▶ Provided text
================

Assessing the Look of “Digital Journeys”

THEMES

When I first starting using WordPress blogs for both my COETAIL course and my classroom I experienced stress in trying to figure out what would be the best theme to use. I wanted to show some personality by finding something beyond the default theme but would also become intimidated by some of themes and unfamiliar terms and options. And if I did like a theme occasionally it would require some HTML coding to make changes and I just didn’t have the experience or time to figure that out. I would just end up going back to the default theme.

ASSESSING VISUAL HIERARCHY

When I reviewed the assignment to redesign a blog or website I first started thinking about how to update my own COETAIL blog. I remember spending quite a bit of time last spring trying to figure out the best theme for my blog…well, at least one that appealed to me. I now realize I seemed to be concerned with how “Comments” displayed and what colors showcased my header (which is my own photograph). I now realize that may have not been the best focus. Brandon Jones’ simple statement about visual hierarchy reminded me that my blogs should be designed for my intended audience.

Good visual hierarchy isn’t about wild and crazy graphics or the newest Photoshop filters; it’s about organizing information in a way that’s usable, accessible, and logical to the everyday site visitor.

Keeping that in mind and reassessing my COETAIL blog, I think my widgets and side bar are in a logical and accessible order. However, I could make a few changes so the hyperlinks are not such a glaring orange and consider if the white text on black background is the best for those who visit my blog.

================

▶ Data block
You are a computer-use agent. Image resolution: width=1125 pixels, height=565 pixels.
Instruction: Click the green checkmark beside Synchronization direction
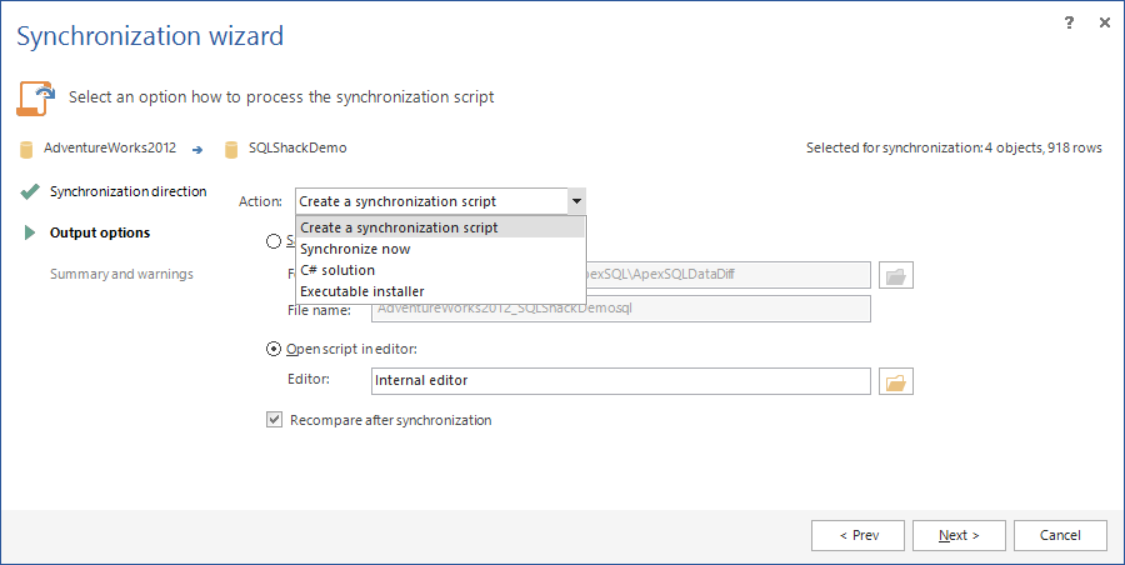pyautogui.click(x=30, y=191)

================

▶ Exercise set
**1.** Answer these from the blog-design post:
(a) Which theme did the writer keep returning to?
(b) What is used for the header of the writer's COETAIL blog?
(c) What color are the hyperlinks that the writer calls glaring?
**2.** Carry on the blog-design post from where it stops.
The listing plays no part in this.

▶ Expected results
**1.**
(a) The default theme.
(b) The writer's own photograph.
(c) Orange.

**2.**
CHUNKING IT OUT FOR MY READERS

Brandon Jones also reminded me that how I organize the text in my blog impacts how long my readers will stick with reading it. Basically, Jones states that if viewers are given “a massive block of information, chances are that 99 out of 100 people won’t bother to read it…Because most people are inherently visual thinkers, not data processors.” Usability expert Jakob Nielsen supports this outlook with the idea of information foraging. Michael Agger sums up Nielsen’s idea of information foraging in this article “Lazy Eye: How we read online”:

Humans are informavores. On the Internet, we hunt for facts. In earlier days, when switching between sites was time-consuming, we tended to stay in one place and dig. Now we assess a site quickly, looking for an ‘information scent.’ We move on if there doesn’t seem to be any food around.

I’ve experienced this myself in looking at various blog posts and articles for both academic and personal interests. Although I know the author has spent time and effort to produce this piece of writing, I am aware I have many other choices and find myself moving on quickly if I can’t get a sense of what I’m going to read in a short amount of time. I have to remember that this is happening to me as well. Most of my reflections can be quite extensive pieces of texts. One way to help my audience is to make better use of subtitles (as I am doing with this reflection). Just as I teach students to skim titles and subtitles before reading a text, I should expect that visitors to my blog are doing the same and quickly making a decision whether or not to delve deeper into my writing.

SUMMING IT UP

At the end of his article, Brandon Jones gives a simple assessment to test visual hierarchy of a website or project. It basically comes down to one question.

Does the design emphasize what is important to the viewers?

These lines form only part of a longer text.